How does cloudlfare (or other CDN) detect direct IP address requests?-CodePudding

So I did a DNS lookup of a website hosted through cloudflare.

I pasted the IP address in my address bar and got a page saying:

Error 1003 Ray ID: 729ca4f4aff82e38 • 2022-07-12 20:49:14 UTC Direct IP access not allowed

If my browser is doing the same thing i.e. fetching the ip using the url then sending a HTTPS req to the same IP, but when I do it manually I am getting this error - how can cloudflare detect that its a direct IP access attempt?

CodePudding user response：

One possible way this could be done is by matching the DNS requests with the HTTP page requests.

Lets say I have the tld in my own domain server (some sorcery to ensure the DNS requests always flows to my own name servers) and then match these requests with the HTTP (ip address requests) , maybe it matches them using some combo of source IP, some device signature like browser,os version.

When I am doing a direct IP request there will be no corresponding matching DNS request from the same device and hence the request will get rejected.

CodePudding user response：

how can cloudflare detect that its a direct IP access attempt?

Just based on what you (your browser) are sending!

An URL is of the form http://hostname/path considering that hostname can be an IP address.

When you put that in your browser, the browser will split the parts and do an HTTP query.

The HTTP protocol defines an HTTP message to be headers plus an optional body. Among headers, one is called host and the value is exactly what was in URL.

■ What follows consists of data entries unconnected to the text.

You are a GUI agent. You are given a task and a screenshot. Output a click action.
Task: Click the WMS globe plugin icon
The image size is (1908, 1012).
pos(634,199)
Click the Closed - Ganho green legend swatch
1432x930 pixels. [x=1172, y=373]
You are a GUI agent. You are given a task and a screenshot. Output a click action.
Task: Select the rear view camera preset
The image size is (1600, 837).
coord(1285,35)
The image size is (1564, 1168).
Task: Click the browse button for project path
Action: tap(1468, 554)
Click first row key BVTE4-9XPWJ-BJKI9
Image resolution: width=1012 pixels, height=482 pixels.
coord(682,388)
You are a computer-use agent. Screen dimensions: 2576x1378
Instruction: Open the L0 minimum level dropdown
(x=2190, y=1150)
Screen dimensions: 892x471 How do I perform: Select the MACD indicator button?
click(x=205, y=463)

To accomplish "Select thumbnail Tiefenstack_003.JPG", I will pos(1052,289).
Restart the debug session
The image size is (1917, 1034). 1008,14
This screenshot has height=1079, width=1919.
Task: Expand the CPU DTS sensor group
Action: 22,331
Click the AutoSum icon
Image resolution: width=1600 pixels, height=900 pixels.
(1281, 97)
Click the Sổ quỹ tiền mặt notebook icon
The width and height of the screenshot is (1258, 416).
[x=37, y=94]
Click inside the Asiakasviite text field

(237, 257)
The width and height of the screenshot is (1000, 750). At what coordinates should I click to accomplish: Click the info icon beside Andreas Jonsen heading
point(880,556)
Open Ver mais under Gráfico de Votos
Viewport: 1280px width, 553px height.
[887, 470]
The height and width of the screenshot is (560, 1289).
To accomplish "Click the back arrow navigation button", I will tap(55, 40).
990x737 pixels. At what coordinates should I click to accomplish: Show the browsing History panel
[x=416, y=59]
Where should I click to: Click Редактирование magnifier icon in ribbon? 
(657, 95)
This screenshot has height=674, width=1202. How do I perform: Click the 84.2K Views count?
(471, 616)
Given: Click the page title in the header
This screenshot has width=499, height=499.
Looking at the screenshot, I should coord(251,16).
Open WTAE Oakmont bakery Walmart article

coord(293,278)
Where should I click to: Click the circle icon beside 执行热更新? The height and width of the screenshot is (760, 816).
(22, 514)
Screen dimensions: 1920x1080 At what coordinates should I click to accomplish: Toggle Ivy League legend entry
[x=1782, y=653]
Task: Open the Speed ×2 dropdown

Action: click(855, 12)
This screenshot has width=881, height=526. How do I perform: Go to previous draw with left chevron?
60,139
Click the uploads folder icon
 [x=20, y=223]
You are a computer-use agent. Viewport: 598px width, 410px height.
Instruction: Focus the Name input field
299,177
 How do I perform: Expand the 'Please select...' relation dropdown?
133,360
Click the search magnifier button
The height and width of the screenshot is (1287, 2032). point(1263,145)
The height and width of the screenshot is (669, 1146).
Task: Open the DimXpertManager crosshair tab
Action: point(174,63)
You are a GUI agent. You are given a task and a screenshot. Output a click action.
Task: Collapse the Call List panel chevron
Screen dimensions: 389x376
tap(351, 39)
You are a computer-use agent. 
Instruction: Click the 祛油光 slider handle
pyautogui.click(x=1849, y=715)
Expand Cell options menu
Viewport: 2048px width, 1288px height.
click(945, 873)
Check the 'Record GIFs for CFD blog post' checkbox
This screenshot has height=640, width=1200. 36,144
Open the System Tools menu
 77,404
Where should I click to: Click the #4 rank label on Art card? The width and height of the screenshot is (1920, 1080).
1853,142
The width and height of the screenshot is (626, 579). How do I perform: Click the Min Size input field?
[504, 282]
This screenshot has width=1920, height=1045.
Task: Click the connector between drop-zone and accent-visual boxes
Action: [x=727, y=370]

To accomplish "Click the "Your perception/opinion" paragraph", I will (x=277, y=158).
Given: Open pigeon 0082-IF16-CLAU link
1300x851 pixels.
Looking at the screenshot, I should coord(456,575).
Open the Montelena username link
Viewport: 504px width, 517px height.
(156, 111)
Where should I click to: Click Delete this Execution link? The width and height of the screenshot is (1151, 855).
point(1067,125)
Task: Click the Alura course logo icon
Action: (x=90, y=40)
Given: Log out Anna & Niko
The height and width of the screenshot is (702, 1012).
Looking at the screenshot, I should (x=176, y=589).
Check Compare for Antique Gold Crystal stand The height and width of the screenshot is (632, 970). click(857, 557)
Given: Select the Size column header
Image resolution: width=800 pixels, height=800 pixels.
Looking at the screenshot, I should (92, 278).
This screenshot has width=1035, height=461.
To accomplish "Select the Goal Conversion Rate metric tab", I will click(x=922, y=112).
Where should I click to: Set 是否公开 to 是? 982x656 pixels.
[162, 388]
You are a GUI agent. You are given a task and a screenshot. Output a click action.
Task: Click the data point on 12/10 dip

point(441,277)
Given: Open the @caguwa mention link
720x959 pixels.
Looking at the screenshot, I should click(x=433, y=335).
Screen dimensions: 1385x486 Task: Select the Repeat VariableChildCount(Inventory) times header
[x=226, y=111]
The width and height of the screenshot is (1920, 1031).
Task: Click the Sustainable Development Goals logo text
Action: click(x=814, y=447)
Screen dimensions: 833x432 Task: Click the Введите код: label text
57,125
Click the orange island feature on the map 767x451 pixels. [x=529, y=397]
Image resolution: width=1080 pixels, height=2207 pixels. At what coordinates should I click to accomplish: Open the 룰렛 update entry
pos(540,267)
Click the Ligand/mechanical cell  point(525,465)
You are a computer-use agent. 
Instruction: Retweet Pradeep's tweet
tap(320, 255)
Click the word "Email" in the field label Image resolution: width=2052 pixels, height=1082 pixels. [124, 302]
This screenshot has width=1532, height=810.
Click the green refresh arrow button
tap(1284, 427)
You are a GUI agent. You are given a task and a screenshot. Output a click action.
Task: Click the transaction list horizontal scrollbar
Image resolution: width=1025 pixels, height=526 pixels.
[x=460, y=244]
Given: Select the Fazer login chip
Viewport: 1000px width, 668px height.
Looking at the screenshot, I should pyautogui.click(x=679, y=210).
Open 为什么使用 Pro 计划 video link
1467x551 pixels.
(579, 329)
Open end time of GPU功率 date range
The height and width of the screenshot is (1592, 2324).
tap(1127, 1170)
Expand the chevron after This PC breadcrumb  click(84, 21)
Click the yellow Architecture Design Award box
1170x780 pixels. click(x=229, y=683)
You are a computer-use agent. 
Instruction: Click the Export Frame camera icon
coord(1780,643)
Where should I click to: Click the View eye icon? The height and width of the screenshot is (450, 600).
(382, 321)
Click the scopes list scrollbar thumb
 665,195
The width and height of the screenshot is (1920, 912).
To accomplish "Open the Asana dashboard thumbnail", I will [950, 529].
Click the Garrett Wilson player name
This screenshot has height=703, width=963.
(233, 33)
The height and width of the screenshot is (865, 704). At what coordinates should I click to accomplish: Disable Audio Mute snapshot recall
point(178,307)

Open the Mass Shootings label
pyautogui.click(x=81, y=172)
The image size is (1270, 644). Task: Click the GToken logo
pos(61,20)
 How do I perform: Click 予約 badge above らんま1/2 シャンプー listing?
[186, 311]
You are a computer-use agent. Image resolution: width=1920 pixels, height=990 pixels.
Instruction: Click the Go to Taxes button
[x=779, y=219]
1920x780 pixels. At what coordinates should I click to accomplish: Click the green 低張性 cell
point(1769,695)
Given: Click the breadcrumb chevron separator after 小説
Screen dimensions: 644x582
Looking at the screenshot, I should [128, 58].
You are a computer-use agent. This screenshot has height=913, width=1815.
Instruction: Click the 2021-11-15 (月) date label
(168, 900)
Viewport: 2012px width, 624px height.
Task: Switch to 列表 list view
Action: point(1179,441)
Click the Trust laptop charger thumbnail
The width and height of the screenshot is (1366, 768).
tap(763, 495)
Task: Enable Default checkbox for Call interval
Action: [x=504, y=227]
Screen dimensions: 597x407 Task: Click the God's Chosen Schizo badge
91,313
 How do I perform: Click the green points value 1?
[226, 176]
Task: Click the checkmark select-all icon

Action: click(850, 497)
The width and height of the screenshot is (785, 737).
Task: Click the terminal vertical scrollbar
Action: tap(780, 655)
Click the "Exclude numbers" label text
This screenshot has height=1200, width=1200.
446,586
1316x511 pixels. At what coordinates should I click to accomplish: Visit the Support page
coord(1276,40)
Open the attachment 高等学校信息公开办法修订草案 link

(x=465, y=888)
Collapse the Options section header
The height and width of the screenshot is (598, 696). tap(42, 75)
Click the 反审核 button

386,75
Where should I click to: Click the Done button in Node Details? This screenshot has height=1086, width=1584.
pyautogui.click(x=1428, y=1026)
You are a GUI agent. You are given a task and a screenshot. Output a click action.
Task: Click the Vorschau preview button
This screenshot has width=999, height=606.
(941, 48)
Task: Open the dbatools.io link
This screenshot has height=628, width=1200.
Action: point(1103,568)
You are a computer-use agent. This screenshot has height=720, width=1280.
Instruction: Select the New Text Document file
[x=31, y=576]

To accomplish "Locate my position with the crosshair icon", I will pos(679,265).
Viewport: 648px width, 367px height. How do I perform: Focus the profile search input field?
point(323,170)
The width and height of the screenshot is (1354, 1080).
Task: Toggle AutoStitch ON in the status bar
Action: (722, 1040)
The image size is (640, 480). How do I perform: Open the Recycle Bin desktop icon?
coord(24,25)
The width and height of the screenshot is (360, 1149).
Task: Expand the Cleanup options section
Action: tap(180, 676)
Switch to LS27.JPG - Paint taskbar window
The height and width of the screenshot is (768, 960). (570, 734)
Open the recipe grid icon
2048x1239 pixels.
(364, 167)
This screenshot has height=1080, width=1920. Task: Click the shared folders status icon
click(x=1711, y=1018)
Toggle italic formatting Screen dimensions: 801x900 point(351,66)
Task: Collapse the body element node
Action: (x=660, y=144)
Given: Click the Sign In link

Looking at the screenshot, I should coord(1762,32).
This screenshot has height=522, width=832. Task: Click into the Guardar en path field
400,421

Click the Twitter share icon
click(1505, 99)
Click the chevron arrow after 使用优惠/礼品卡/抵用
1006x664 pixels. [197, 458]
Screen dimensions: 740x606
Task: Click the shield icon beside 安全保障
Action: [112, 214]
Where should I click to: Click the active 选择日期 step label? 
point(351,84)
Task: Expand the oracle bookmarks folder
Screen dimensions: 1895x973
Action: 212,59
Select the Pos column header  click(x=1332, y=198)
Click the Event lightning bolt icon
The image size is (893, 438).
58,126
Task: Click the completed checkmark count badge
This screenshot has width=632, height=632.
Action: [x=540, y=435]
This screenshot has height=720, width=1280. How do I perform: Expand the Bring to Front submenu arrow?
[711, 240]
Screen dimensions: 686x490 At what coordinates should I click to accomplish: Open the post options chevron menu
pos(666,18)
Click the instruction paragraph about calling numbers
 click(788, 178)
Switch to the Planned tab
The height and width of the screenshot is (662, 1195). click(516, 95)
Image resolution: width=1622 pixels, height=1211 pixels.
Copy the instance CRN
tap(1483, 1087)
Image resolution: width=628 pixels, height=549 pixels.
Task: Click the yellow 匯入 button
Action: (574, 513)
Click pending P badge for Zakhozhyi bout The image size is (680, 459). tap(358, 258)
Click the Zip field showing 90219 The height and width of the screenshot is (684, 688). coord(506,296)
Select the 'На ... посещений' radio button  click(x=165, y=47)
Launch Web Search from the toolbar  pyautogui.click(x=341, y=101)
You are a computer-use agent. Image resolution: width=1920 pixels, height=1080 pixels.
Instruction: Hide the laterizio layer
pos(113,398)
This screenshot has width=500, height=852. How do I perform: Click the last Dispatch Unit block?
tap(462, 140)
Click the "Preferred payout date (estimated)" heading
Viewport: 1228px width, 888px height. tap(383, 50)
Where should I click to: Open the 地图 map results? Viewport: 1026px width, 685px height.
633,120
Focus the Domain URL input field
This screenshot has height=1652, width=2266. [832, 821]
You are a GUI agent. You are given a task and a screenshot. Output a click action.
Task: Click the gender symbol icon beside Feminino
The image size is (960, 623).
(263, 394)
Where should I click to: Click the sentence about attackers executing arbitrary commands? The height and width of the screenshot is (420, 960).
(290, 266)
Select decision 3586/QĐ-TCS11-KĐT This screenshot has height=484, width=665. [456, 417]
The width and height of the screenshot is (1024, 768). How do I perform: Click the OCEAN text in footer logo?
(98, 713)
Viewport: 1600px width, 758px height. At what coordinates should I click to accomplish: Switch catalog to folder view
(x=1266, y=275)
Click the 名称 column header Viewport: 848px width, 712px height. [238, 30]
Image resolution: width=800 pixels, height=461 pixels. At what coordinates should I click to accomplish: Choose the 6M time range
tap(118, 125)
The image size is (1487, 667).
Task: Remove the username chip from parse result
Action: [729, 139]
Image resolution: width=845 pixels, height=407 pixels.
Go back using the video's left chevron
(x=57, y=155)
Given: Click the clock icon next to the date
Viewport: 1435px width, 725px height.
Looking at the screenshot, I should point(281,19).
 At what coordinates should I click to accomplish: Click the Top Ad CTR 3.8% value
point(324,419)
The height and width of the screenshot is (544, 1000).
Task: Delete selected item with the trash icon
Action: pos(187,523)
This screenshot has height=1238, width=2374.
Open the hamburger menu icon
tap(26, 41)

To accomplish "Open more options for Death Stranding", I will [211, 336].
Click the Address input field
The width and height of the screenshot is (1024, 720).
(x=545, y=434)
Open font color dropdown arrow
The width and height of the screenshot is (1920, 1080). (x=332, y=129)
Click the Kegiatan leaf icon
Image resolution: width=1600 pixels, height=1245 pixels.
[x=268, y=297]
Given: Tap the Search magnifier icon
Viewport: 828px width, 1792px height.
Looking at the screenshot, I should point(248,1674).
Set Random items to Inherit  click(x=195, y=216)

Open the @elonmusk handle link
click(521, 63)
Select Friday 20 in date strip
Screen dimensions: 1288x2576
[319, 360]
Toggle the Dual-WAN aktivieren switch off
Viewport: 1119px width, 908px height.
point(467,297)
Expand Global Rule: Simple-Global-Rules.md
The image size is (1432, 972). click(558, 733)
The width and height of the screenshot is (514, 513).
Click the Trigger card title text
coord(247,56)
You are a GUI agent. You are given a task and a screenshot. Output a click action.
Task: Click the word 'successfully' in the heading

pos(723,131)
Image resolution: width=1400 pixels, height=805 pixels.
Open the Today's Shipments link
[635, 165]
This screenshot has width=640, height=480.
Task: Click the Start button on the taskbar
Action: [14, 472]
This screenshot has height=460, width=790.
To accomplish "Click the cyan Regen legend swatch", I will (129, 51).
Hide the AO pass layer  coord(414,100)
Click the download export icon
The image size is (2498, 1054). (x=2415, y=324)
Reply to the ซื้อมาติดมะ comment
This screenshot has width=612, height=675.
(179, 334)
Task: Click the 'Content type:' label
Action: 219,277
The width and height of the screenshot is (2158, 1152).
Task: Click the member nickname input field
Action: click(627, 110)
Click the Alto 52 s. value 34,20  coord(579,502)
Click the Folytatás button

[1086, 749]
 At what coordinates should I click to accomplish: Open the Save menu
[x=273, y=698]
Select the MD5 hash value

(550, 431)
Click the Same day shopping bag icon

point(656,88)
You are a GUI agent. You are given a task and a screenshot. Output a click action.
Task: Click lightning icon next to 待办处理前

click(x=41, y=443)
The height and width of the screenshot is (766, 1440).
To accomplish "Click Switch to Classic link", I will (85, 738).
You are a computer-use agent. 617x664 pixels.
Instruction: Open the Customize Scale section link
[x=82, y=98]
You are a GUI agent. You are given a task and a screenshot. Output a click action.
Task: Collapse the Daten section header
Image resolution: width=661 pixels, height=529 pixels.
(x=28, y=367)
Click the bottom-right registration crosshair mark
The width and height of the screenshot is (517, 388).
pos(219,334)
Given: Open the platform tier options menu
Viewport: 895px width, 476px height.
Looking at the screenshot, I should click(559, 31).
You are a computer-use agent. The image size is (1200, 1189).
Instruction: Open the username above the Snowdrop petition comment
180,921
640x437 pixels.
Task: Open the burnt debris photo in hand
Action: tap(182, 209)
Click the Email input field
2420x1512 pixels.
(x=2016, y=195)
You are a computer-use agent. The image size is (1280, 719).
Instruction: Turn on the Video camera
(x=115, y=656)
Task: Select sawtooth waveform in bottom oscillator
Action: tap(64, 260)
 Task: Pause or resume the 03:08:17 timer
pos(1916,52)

Said differently, between http://www.example.com/ and http://192.0.2.42/ (if www.example.com was resolving to that IP address):

at the TCP/IP level nothing changes: in both cases, through OS, the browser connects at IP address 192.0.2.42 (because the www.example.com from first URL will be resolved to its IP address)
when it starts the HTTP exchange, the message sent by the client will then have as header either host: www.example.com in the first case or host: 192.0.2.42 in the second case
the webserver sees obviously all headers sent by client, including this host one and hence can do whatever it wants with it, and most importantly select which website was requested if multiple websites resolves to the same IP address (if you understand the text above, you now see why the host header is necessary). If URLs are https:// and not just http:// there is a subtetly because there is another layer between the TCP/IP connection and the HTTP application protocol, which is TLS, and the equivalent of the host header is sent also at the TLS level, through what is called the SNI extension, so that the server can also decide which server certificate it needs to send back to the client, before even the first byte of the HTTP exchange is done.